Intel könnte Teil des Milliarden-Förderprogramms der US-Regierung werden, das im Rahmen des 2022 verabschiedeten CHIPS and Science Act aufgelegt wurde. Dieses Programm hat zum Ziel, die amerikanische Halbleiterforschung, -entwicklung und -produktion anzukurbeln und die führende Rolle der USA auf diesem Gebiet zu stärken.

Berichten zufolge befindet sich die Biden-Regierung in Gesprächen mit Intel über Subventionen in Höhe von mehr als 10 Milliarden US-Dollar. Die Gespräche sollen noch im Gange sein, doch sowohl das Handelsministerium als auch Intel haben keine Stellungnahme abgegeben.

Die Subventionen würden voraussichtlich aus einem Topf von Fördermitteln kommen, der im Rahmen des CHIPS and Science Act 39 Milliarden US-Dollar an direkten Zuschüssen sowie Darlehen und Darlehensgarantien im Wert von 75 Milliarden US-Dollar vorsieht. Das Ziel dieses Milliarden-Programms ist es, die Chipproduktion zu subventionieren und Investitionen in die Lieferkette zu fördern, um den Aufbau von Fabriken und die Steigerung der Produktion zu unterstützen.

Seit dem Amtsantritt von US-Präsident Joe Biden haben Chiphersteller bereits mehr als 230 Milliarden US-Dollar in den USA investiert, berichtet Bloomberg. Die Regierung hat das Ziel, bis 2030 mindestens zwei führende Produktionscluster zu etablieren. Auch Intel trägt zu dieser Investitionsoffensive bei, indem sie eine 20-Milliarden-US-Dollar-Anlage in Ohio, eine 20-Milliarden-US-Dollar-Erweiterung in Arizona und eine Investition von 3,5 Milliarden US-Dollar in New Mexico tätigen.

Das Handelsministerium hatte bereits zuvor zwei kleinere CHIPS Act-Zuschüsse an die amerikanische Tochtergesellschaft von BAE Systems Plc und Microchip Technology Inc. für Einrichtungen in New Hampshire, Oregon und Colorado angekündigt. Laut Bloomberg hat Ministerin Gina Raimondo kürzlich verkündet, dass es in den nächsten sechs bis zwölf Wochen 'eine noch größere Ankündigungswelle' geben werde. Ob Intel zu diesen Ankündigungen gehört, bleibt vorerst abzuwarten.

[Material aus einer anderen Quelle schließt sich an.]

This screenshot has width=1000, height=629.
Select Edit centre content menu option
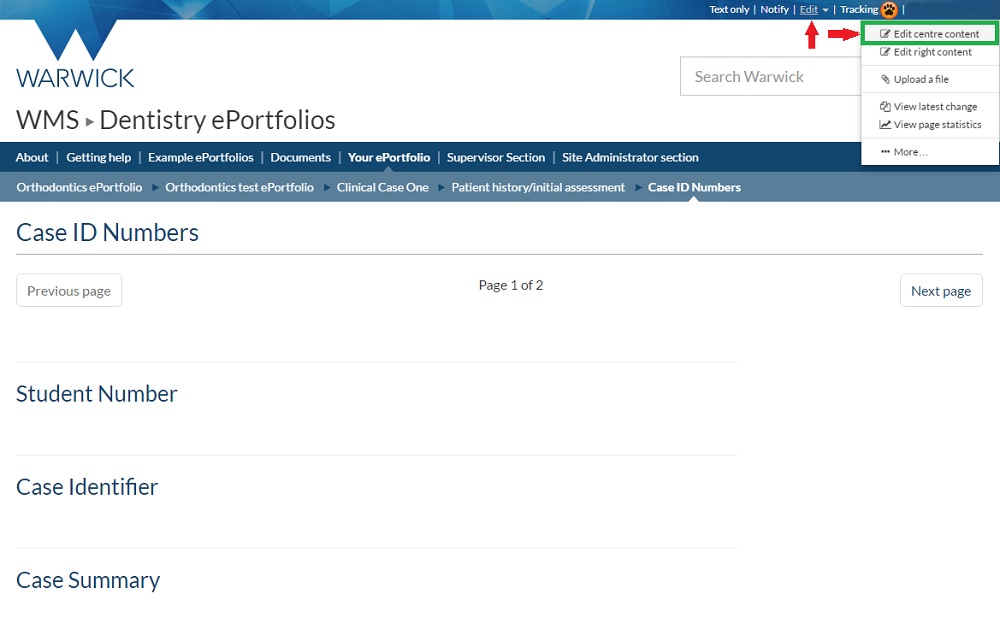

Die Anleger reagieren jedenfalls positiv auf die Möglichkeit von Subventionen für Intel, wie die Aktie des Chip-Riesen am Dienstag im US-Handel an der NASDAQ zeitweise um 0,98 Prozent auf 43,94 US-Dollar stieg. Mit den Subventionen könnte Intel seine Rolle als führendes Unternehmen in der Halbleiterindustrie weiter ausbauen und von dem starken Investitionsaufschwung in den USA profitieren.